Limits	${\mathit{\eta }}_1$	${\mathit{\eta }}_2$	${\mathit{\eta }}_3$	${\mathit{R}}_{\mathit{s}}$	${\mathit{R}}_{\mathit{h}}$	${\mathit{I}}_{\mathit{d}1}$	${\mathit{I}}_{\mathit{d}2}$	${\mathit{I}}_{\mathit{d}2}$	${\mathit{I}}_{\mathbf{ph}}$
Max	2	2	2	2	500	$1\times {10}^{-5}$	$1\times {10}^{-5}$	$1\times {10}^{-5}$	5
Min	0.5	0.5	0.5	0.01	50	$1\times {10}^{-12}$	$1\times {10}^{-12}$	$1\times {10}^{-12}$	0.001

and

Table 2. Minimum and maximum limits to evaluate the Kyocera KC200GT and Suntech STP245S PV panels.

Limits	${\mathit{\eta }}_1$	${\mathit{\eta }}_2$	${\mathit{\eta }}_3$	${\mathit{R}}_{\mathit{s}}$	${\mathit{R}}_{\mathit{h}}$	${\mathit{I}}_{\mathit{d}1}$	${\mathit{I}}_{\mathit{d}2}$	${\mathit{I}}_{\mathit{d}2}$	${\mathit{I}}_{\mathbf{ph}}$
Max	2	2	2	2	500	$1\times {10}^{-5}$	$1\times {10}^{-5}$	$1\times {10}^{-5}$	9
Min	0.5	0.5	0.5	0.01	50	$1\times {10}^{-12}$	$1\times {10}^{-12}$	$1\times {10}^{-12}$	0.001

.

4. Proposed Methodology

Equations (1) and (2) in Section 2 represent the problem studied in this paper and demonstrate that nonlinear methods should be applied to find a solution to this problem.
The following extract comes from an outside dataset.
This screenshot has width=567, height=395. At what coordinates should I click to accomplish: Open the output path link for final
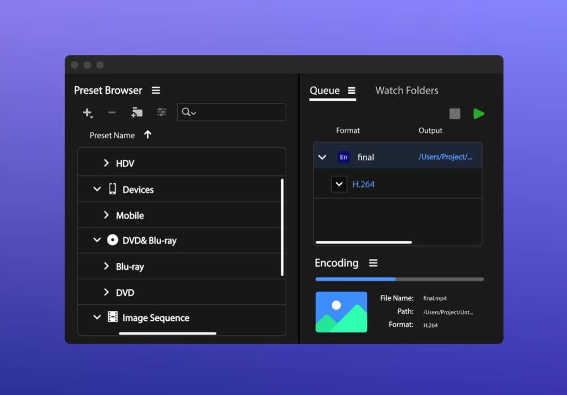(x=446, y=157)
For that purpose, this study proposes a methodology divided into two stages: (1) estimating the parameters of the TDM to represent the PV profiles of a PV panel by using the SSA to find the optimal parameter configuration and (2) evaluating the objective function of the multiple parameter configurations proposed by the first stage. The following subsection describes the methodology used in this paper.
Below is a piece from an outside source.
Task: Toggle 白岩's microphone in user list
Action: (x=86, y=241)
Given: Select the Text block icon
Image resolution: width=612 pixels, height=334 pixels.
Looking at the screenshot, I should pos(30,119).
4.1. Salp Swarm Optimization Algorithm

The salp swarm optimization algorithm (SSA) is a bio-inspired technique that imitates the behavior of salps in their natural habitat. These vertebrates have a transparent barrel-shaped body, which is very similar to that of jellyfish. The SSA technique is based on the movement of salps, which is characterized by contractions and pumping water through their gelatinous body while searching for food, i.e., salps pump water through their internal food filters, feeding on the phytoplankton they filter from the water while they move in chain-shaped swarms, changing their movement in a coordinated and quick manner. This behavior can be mathematically modeled to be used as an optimization method [53]. The following subsection presents the stages for the computational development and finding a solution to the parameter estimation problem of the equivalent three-diode model of a PV panel using the SSA.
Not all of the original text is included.